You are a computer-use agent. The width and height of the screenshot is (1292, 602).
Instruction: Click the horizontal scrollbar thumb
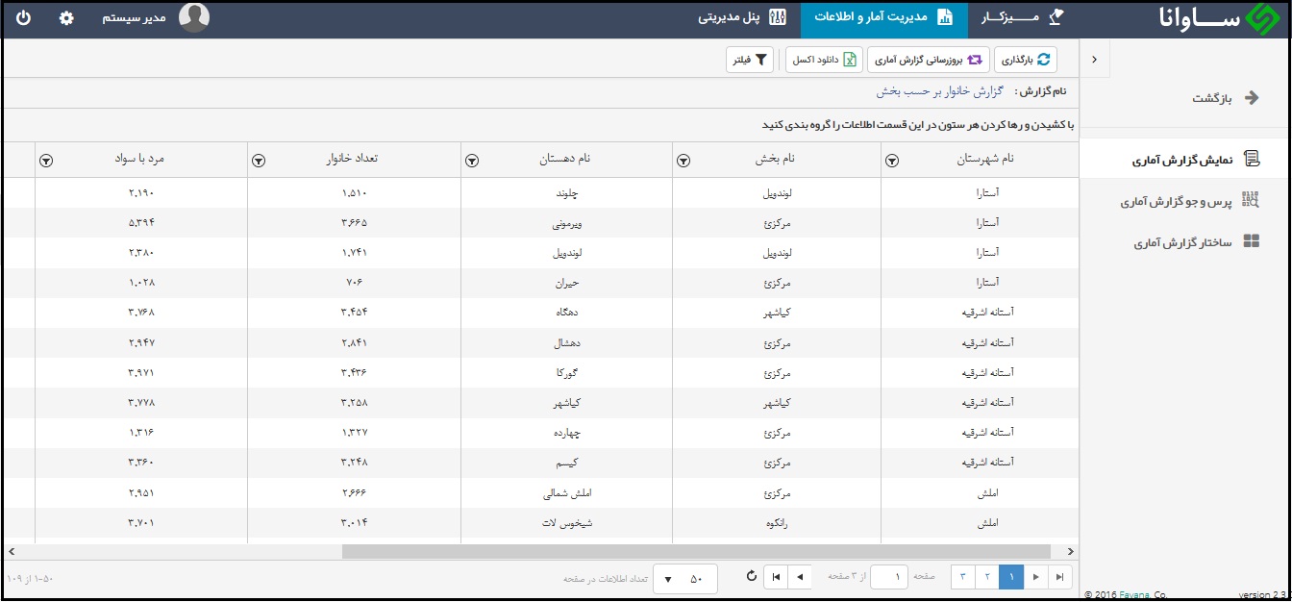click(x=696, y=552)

■ ■ ■ ■ ■ ■ ■

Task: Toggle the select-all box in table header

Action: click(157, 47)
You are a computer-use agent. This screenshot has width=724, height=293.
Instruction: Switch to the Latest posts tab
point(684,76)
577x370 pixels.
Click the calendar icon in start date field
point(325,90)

■ ■ ■ ■ ■ ■ ■

| WHAT NEEDS TO BE DONE |
Once you have identified the lines above that contain "width", copy each of them.

| TASK ANSWER |
You are a computer-use agent. The width and height of the screenshot is (1292, 602).
You are a computer-use agent. This screenshot has width=724, height=293.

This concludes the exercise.